Lower Salmon Falls is easily accessible and viewable for visitors of all ages. Descending as a wide band from a section of the Snake River, the cataract plunges 10 to 15 feet with a large watershed.

Falls of Thousand Springs
US Highway 30/Thousand Springs Scenic Route (15 to 16 miles northwest of Buhl)

Falling in multiple threads as the Snake River diverges, Falls of Thousand Springs includes eight major cataracts and several smaller waterfalls descending in ranges from 40 to 100 feet. Located next to a one-mile stretch of the Snake River Canyon’s north edge, the springs significantly increase the river’s volume.

Falls of Banbury Springs
US Highway 30/Thousand Springs Scenic Route; continue 4 miles south past Falls of Thousand Springs and exit US Highway 30 at the Banbury Hot Springs Resort access road; continue 1.5 miles

The Falls of Banbury Springs is located in the same general vicinity of Falls of Thousand Springs.
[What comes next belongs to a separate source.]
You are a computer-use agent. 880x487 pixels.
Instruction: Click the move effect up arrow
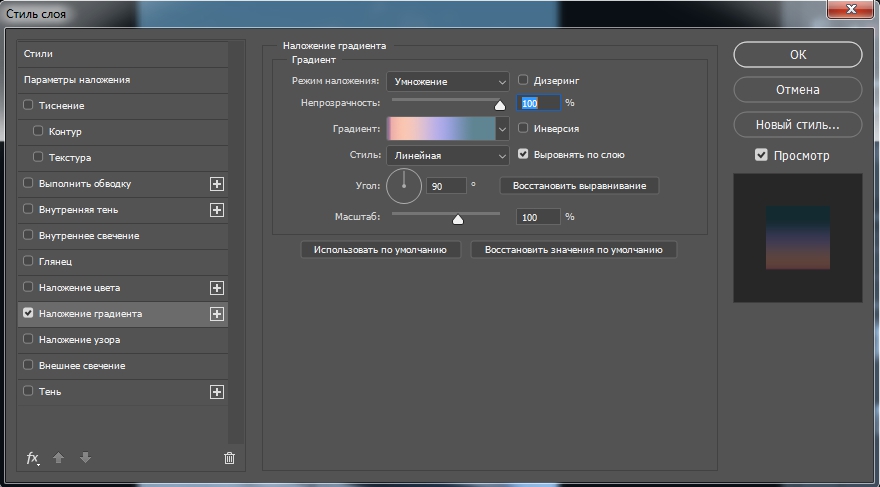click(x=58, y=458)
However, gazing across the Snake River at the Falls of Thousand Springs access point provides limited views of this cataract’s 30 to 80 foot descent. For up-close views, proceed to Banbury Hot Springs Resort.

Devils Washboard Falls
From US Highway 30, take Clear Lakes Road to the Buhl County Club (approximately 7 miles north of Buhl and 12 miles south of Wendell)

Devils Washboard Falls is located near the Clear Lakes Trout Company, one of the world’s largest trout farms. The cataract’s spring-fed 15 to 30 foot plummet is impressive at times, but visitors should be warned that a nearby power company occasionally diverts some of the waterfall’s flow from Clear Lakes.

Pillar Falls
Drive to Twin Falls, ID; from here, proceed north 1 mile on US Highway 93, exiting east onto the dirt Golf Course Road; drive 0.9 mile and park your vehicle

Descending at an elevation of 3,200 feet, Pillar Falls drops along the Snake River amid 30 to 70 foot basaltic rock towers. With 10 to 20 feet cascades, this cataract’s location is famous for Evel Knievel’s 1970’s attempt to jump the Snake River canyon on a rocket-cycle. After parking, hike 0.3 mile through abandoned dump areas to the Snake River Canyon ledge. Caution is advised in this area as the canyon rim occurs suddenly and is unfenced. Sightseers will find Pillar Falls descending directly below and a distant view of Shoshone Falls upstream.

The following Idaho waterfalls are also located in this section with limited directions/access available:

Little Drops Falls and Big Drops Falls
Located near Scenic Route 75 a few miles north of Shoshone, ID, both Little Drops Falls and Big Drops Falls are contained in the basaltic rock layers of the Snake River Canyon West on Milner Gooding Canal. While Little Drops falls is found next to a recreation area, Big Drops Falls is located adjacent to a dirt road. Both are shown on topographic maps in connection with historic lava beds.

Sinking Canyon Falls
Sinking Canyon Falls tumbles along an unnamed seasonal stream into Salmon Falls Creek Canyon in the Snake River Aquifer northeast of Hagerman, ID. This cataract may be located on private property, but topographic maps suggest that visitors can access a cross-canyon view during late spring and early summer.

Ross Falls and Phantom Falls
The Snake River Canyon East near Twin Falls, ID is home to Ross Falls and Phantom Falls. Found in the Geographic Names Information System, Ross Falls occurs along Fourth Fork Rock Creek past the Magic Mountain Ski Area. Topographic maps show the cataract plummeting next to a gravel road. Access to Phantom Falls is more uncertain. The falls are along Fall Creek approximately 1.5 miles from the nearest road. Visitors interested in viewing the waterfall will likely need to create their own trail.